Legal Scope of Due Diligence

  1. There is no single algorithm to apply when a potential acquirer prepares and conducts legal due diligence. Any legal due diligence has to be customized to be successful. Understanding the business of as well as the acquirer’s plan for the target group is key to a successful due diligence.  No two acquirers or two targets are the same.

  2. Many factors must be considered in this respect, including the target’s risk expo-sure, materiality thresholds, negotiation strategy and the expected level of representations, warranties and indemnifications just to name a few matters.

  3. The overall purpose of a legal due diligence is almost always the same: to identify and handle actual and potential legal liabilities and obstacles in the target group. Equally important is the transformation of the due diligence findings into the right form of risk allocation.

  4. The majority of all findings made during due diligence should have one or more of the following consequences:

• Reduction of the purchase price
• Specific indemnities, representations or warranties
• Closing conditions or closing delivery
• Post-closing implementation

  1. How potential acquirers achieve the basis for making an informal investment decision and satisfactory allocation of risks determines the difference between a successful and an un-successful legal due diligence.

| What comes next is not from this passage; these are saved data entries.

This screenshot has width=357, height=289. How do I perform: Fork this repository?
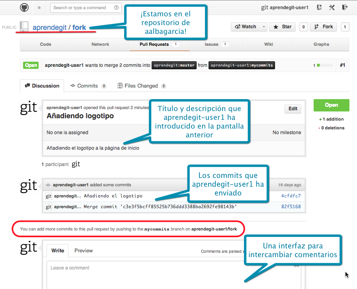[324, 27]
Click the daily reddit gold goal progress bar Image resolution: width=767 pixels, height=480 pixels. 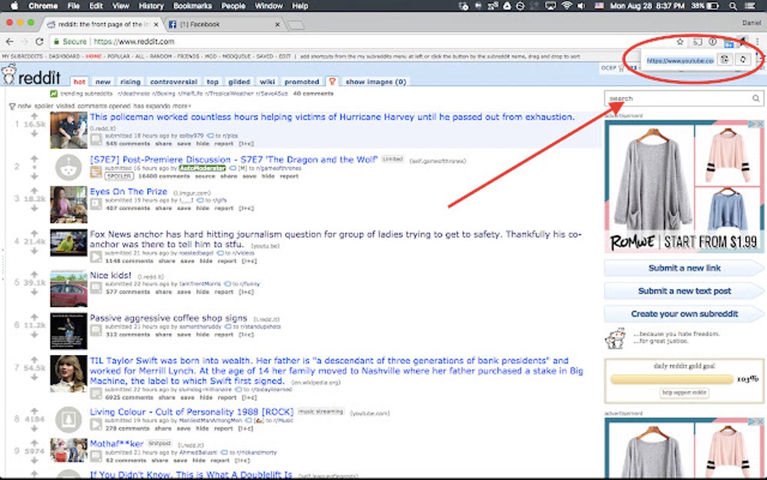click(x=670, y=378)
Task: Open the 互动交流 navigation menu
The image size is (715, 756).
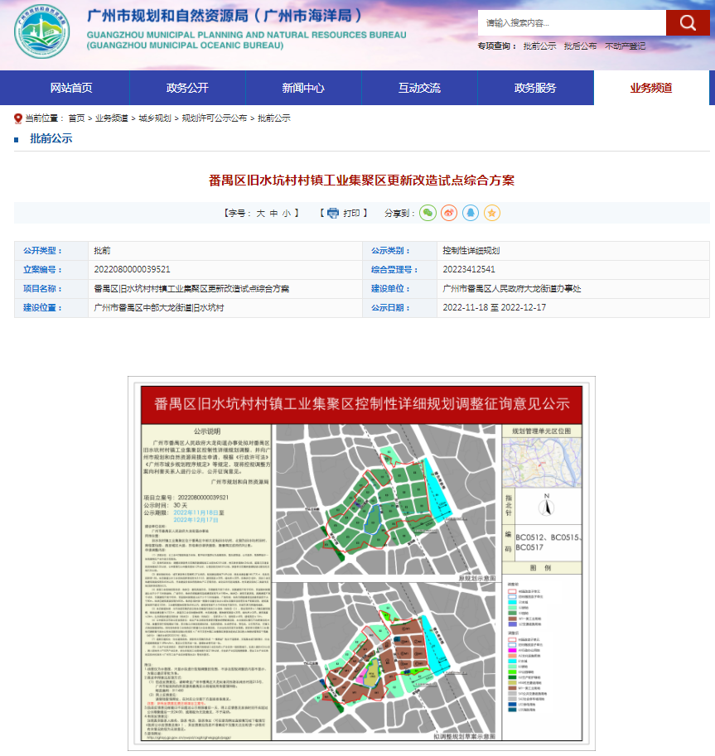Action: pos(420,88)
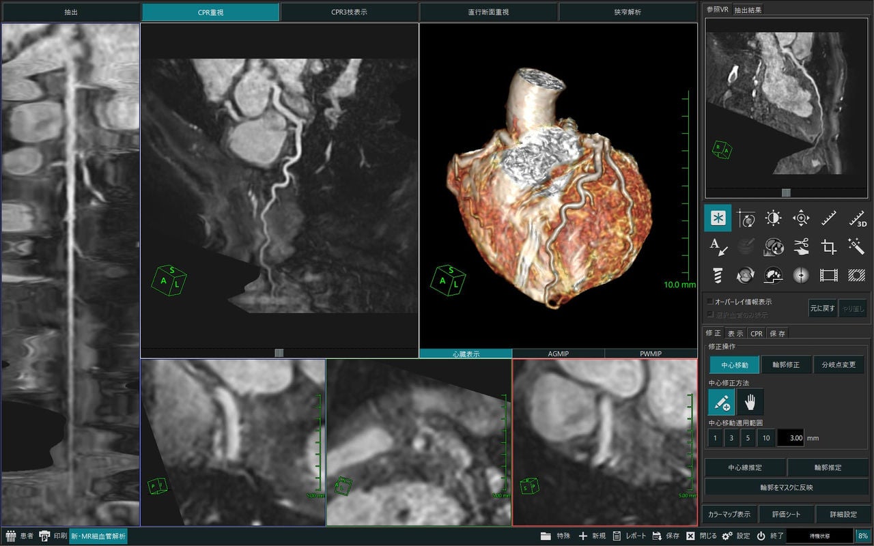The image size is (874, 546).
Task: Activate the magic wand tool
Action: pyautogui.click(x=857, y=246)
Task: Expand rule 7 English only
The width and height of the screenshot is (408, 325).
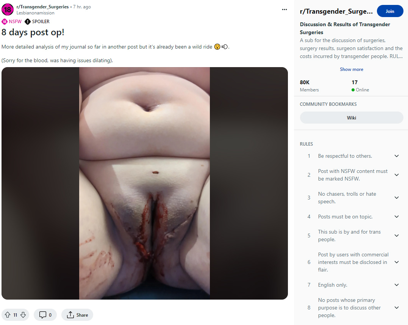Action: 397,285
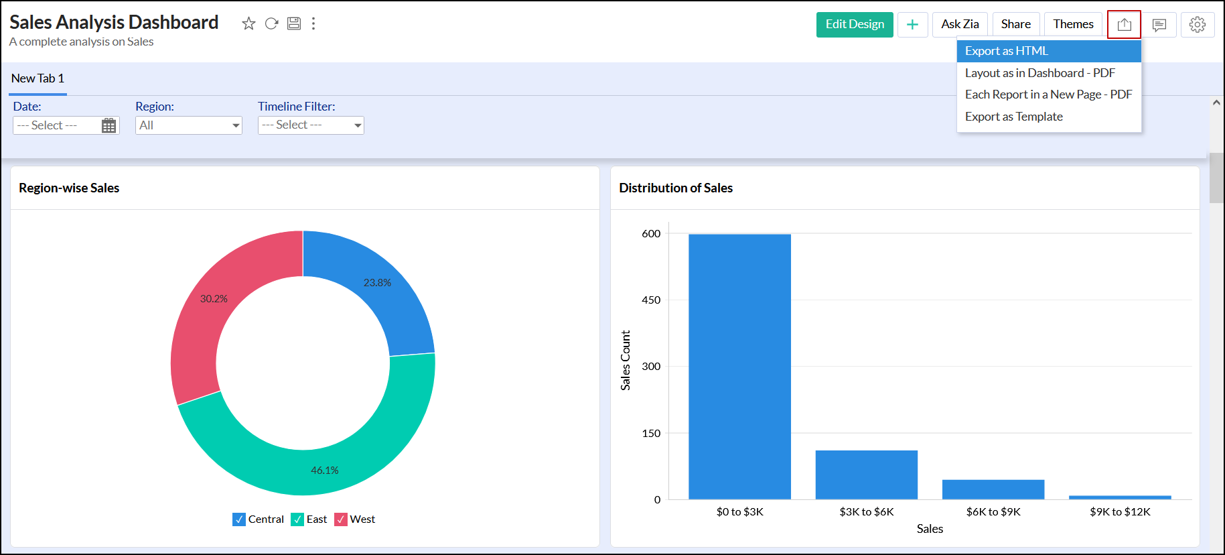Uncheck the Central legend checkbox
The width and height of the screenshot is (1225, 555).
[239, 519]
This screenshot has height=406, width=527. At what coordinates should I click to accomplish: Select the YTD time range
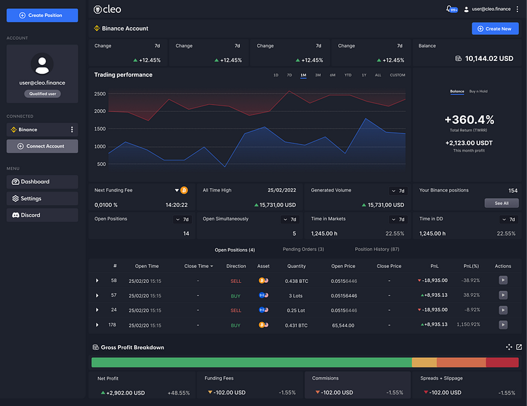click(x=348, y=75)
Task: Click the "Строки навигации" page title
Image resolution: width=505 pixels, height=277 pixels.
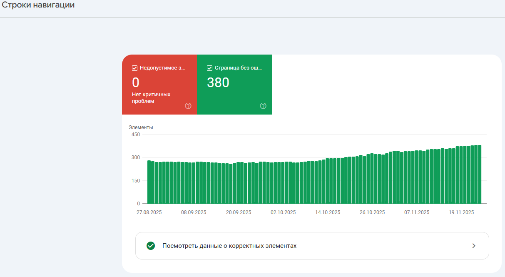Action: [x=38, y=5]
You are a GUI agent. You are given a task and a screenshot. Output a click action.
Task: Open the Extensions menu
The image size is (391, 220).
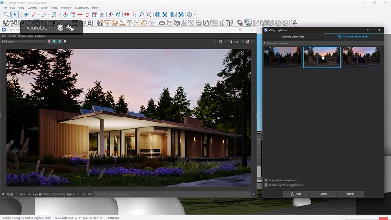pos(81,7)
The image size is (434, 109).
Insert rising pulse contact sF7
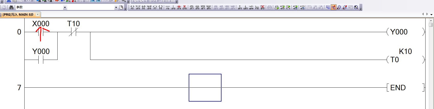pyautogui.click(x=192, y=7)
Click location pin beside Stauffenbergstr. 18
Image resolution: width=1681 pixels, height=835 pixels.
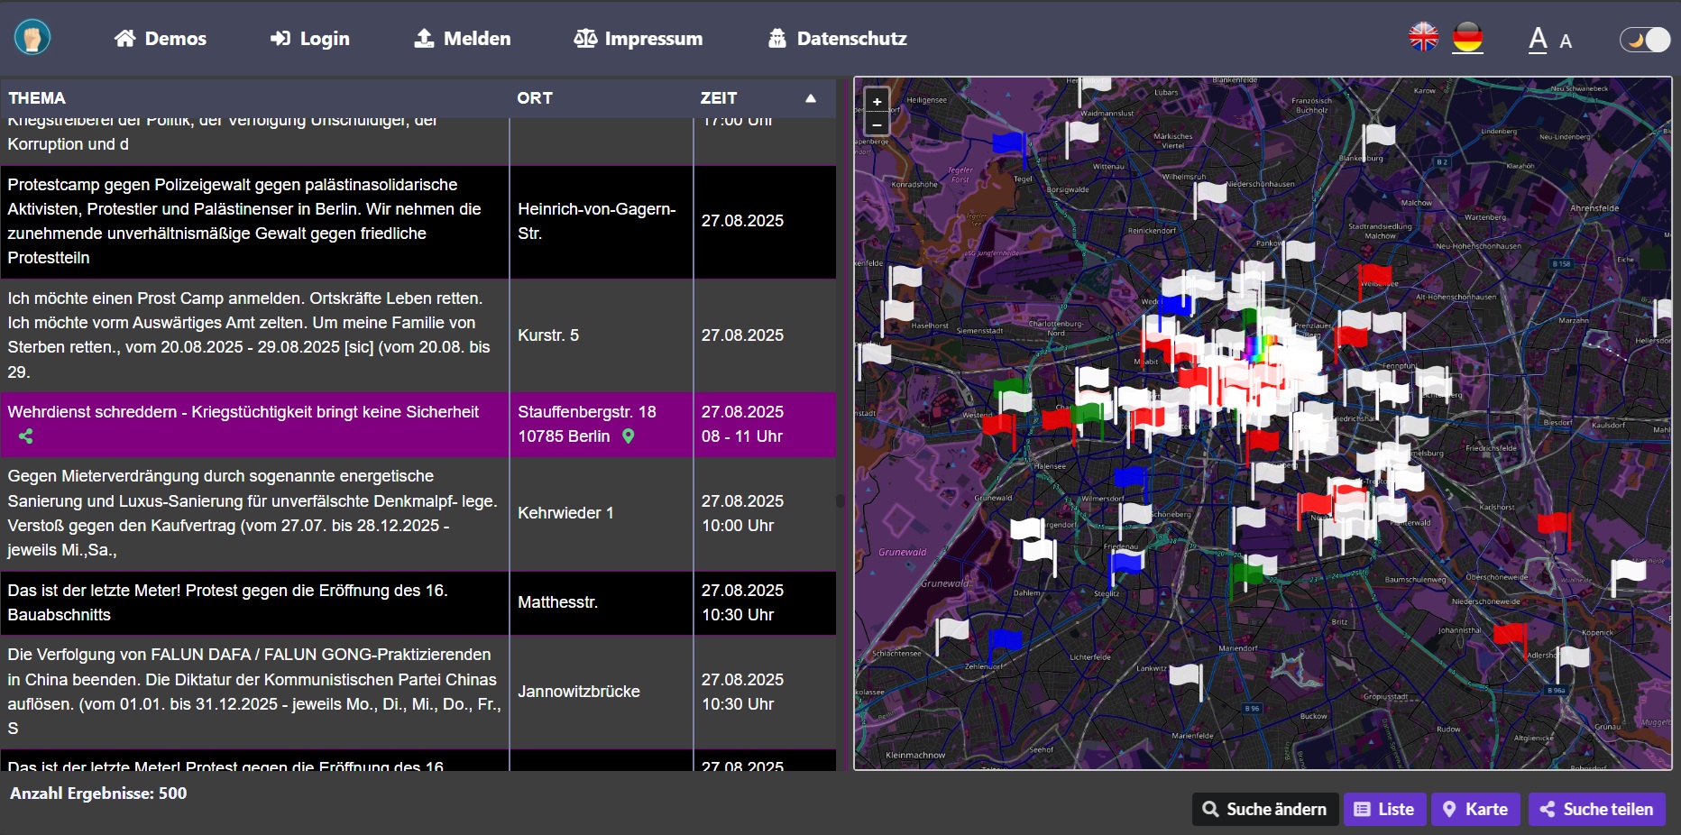(629, 436)
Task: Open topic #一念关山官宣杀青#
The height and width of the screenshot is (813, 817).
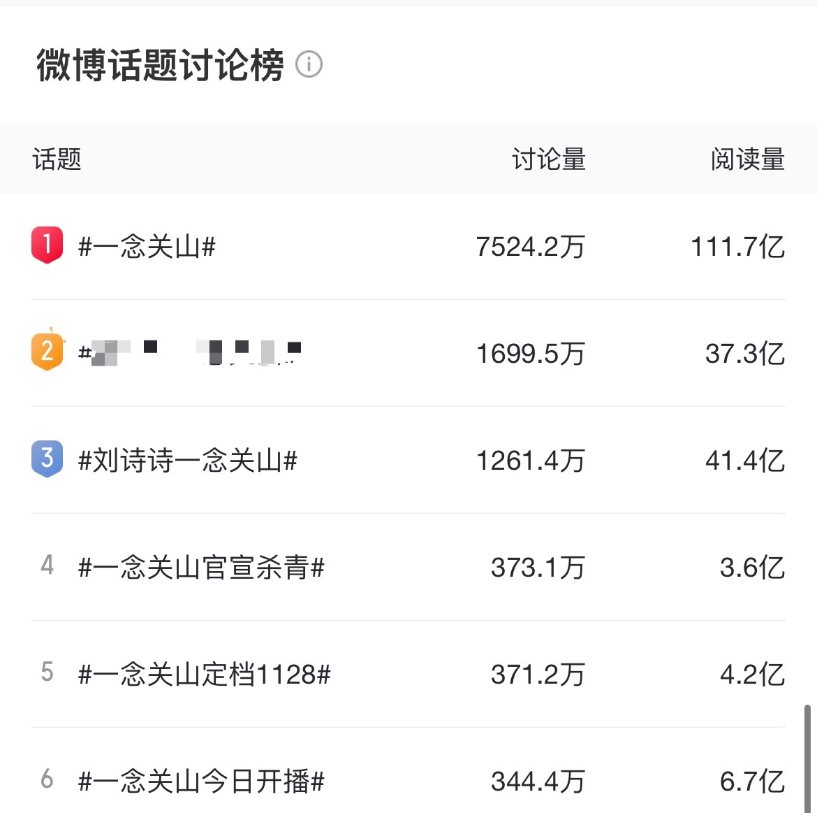Action: tap(201, 568)
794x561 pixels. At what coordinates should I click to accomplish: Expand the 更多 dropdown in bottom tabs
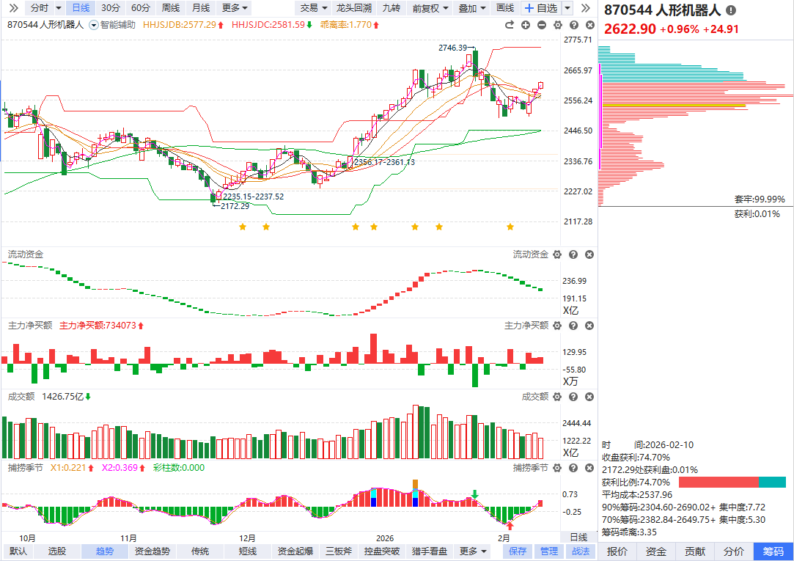(473, 551)
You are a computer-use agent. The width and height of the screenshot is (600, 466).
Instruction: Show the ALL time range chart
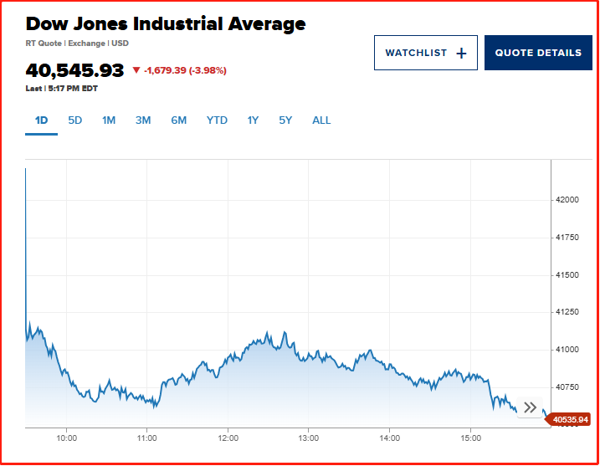pos(321,120)
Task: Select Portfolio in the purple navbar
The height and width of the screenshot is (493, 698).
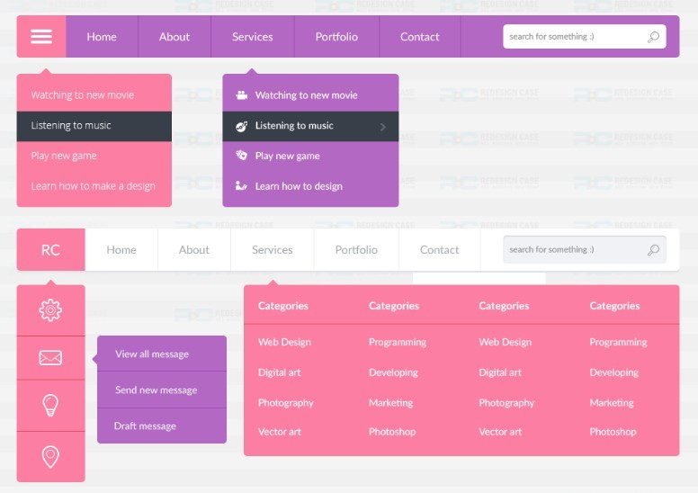Action: [x=336, y=37]
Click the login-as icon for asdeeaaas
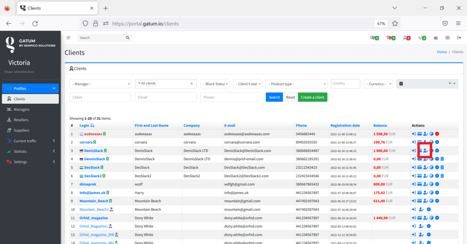The width and height of the screenshot is (467, 244). (x=414, y=134)
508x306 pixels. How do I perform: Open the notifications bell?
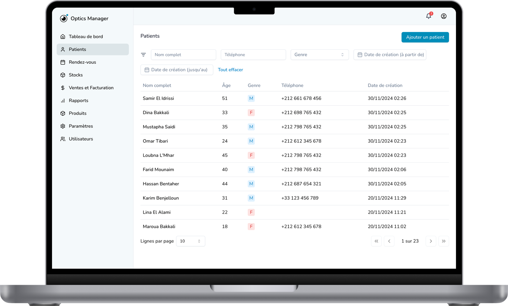[429, 16]
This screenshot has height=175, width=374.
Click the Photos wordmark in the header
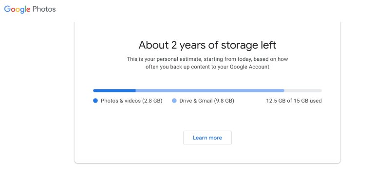pos(44,9)
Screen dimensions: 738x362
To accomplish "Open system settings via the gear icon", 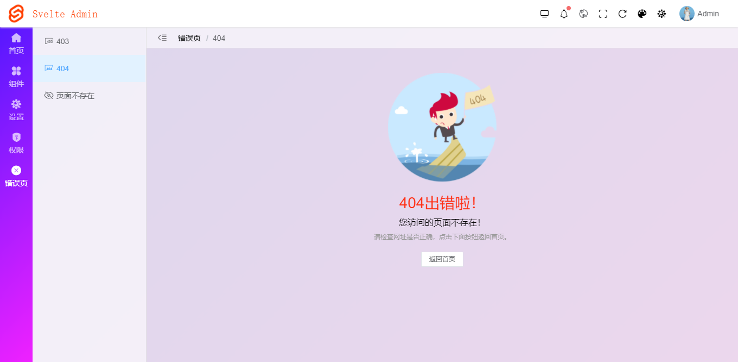I will [x=661, y=14].
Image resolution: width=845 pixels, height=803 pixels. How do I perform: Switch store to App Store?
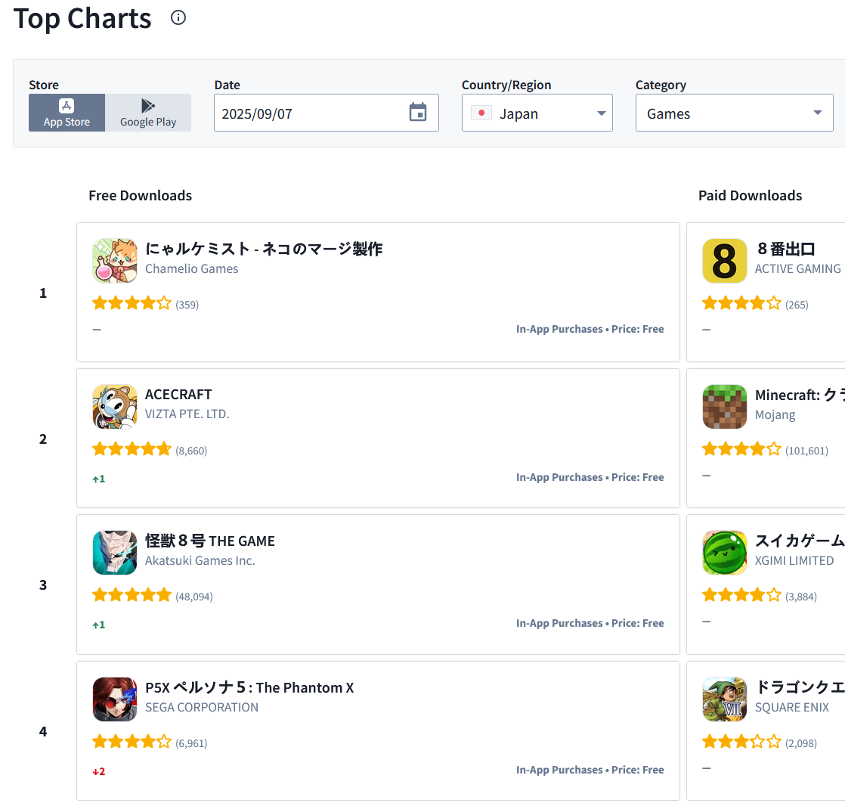tap(67, 113)
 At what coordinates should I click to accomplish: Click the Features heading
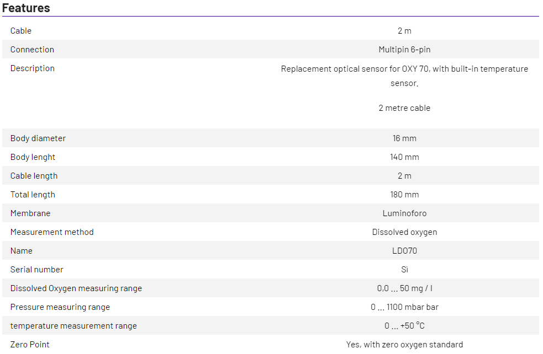tap(26, 8)
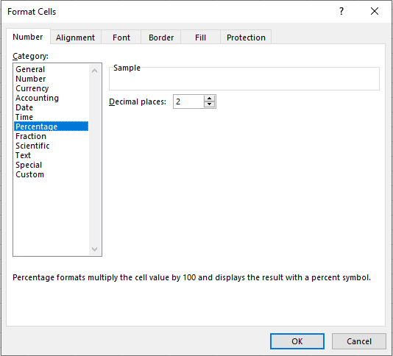Select the Accounting category
Screen dimensions: 393x356
click(37, 98)
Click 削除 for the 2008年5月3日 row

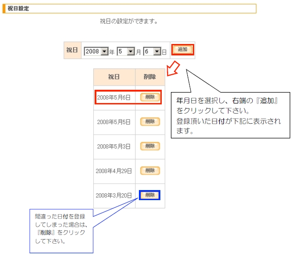tap(149, 146)
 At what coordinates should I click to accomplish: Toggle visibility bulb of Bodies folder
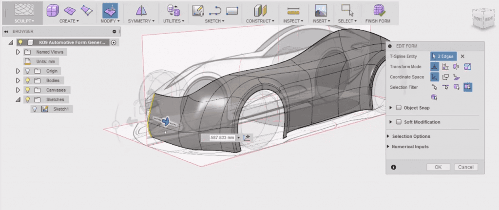tap(28, 80)
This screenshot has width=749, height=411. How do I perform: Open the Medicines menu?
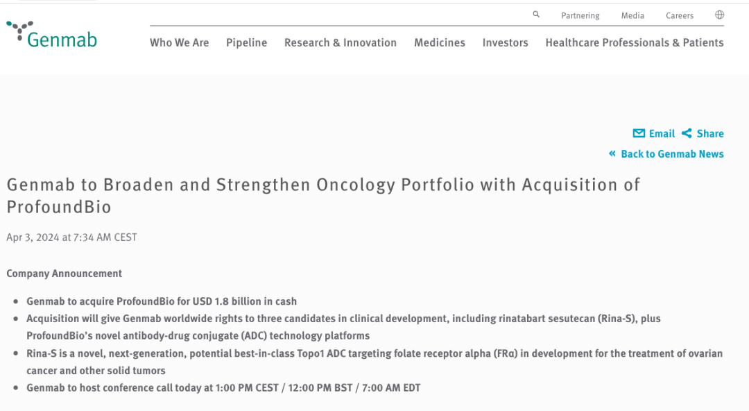tap(440, 42)
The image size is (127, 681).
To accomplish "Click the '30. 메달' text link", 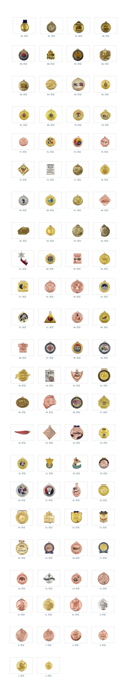I will pos(76,473).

  2. Some of the most important issues to be addressed before and during a legal due diligence are listed below. It is essential to have a clear picture of the means and ends of the process:

• Scope:  To be specific about the scope and expected outcome is essential. The scope should be defined in close cooperation between acquirer and advisor. Scope includes (i) deciding on areas of due diligence (risk management), (ii) setting the threshold for findings to be reviewed/reported (monetary threshold), (iii) deciding on form, content of reporting (see below), (iv) request procedure and coordination, etc.
• Mission & Strategy:  How are due diligence findings to be used during subsequent negotiations of the transaction documents.   Acquirers often choose different approaches in auction processes and exclusive deals. Who is the seller and what is important for the seller for some sellers price is key. For others asking for indemnifications is per definition “no-go”. Identify the best way to support your findings and instruct your advisors accordingly.
• Team:   Make sure you select an experienced advisor with years of experience in conducting legal due diligence, drafting and negotiating transaction documents. Your day-to-day advisor may not be the right choice. It is important that the due diligence team knows how to identify, prioritize, contextualize and present the findings in a meaningful and pro-active way. A small, specialized and experienced team often provides the best results at the lowest cost.
• Interaction between advisors:   A due diligence can be a sizeable project and is often carried out under severe time constraints with a range of advisors that need to share the acquired knowledge as efficiently as possible. Consider carefully how this project is to be managed, how often meetings are to take place, who is to be in charge of what and who is to be responsible for the various deliverables.
• Vendor due diligence:   Often seller’s advisors have prepared a vendor due diligence report, covering the target company or selected areas. Such report often provides useful support and assists the potential acquirer. However, it is a pivotal factor that the acquirer’s reliance on the vendor report is clarified. If the acquirer has full reliance this may impact the scope of the due diligence.
• Form of the due diligence report, Request a report, fulfilling the purpose, scope and mission of the due diligence:  Experienced due diligence teams have developed various types of formats for such reports. Consider whether content reporting is necessary and in the affirmative be specific on the agreements/contracts where content should be reported.

  1. A due diligence report should not be about an executive summary and a long content report within various legal areas. A due diligence report should contain a clear prioritization of the most important findings, advisors’ comments thereto and recommendations on how to address such findings. Basically, the report should be a tool for the potential acquirer to make the legal and commercial decisions on how to address key findings.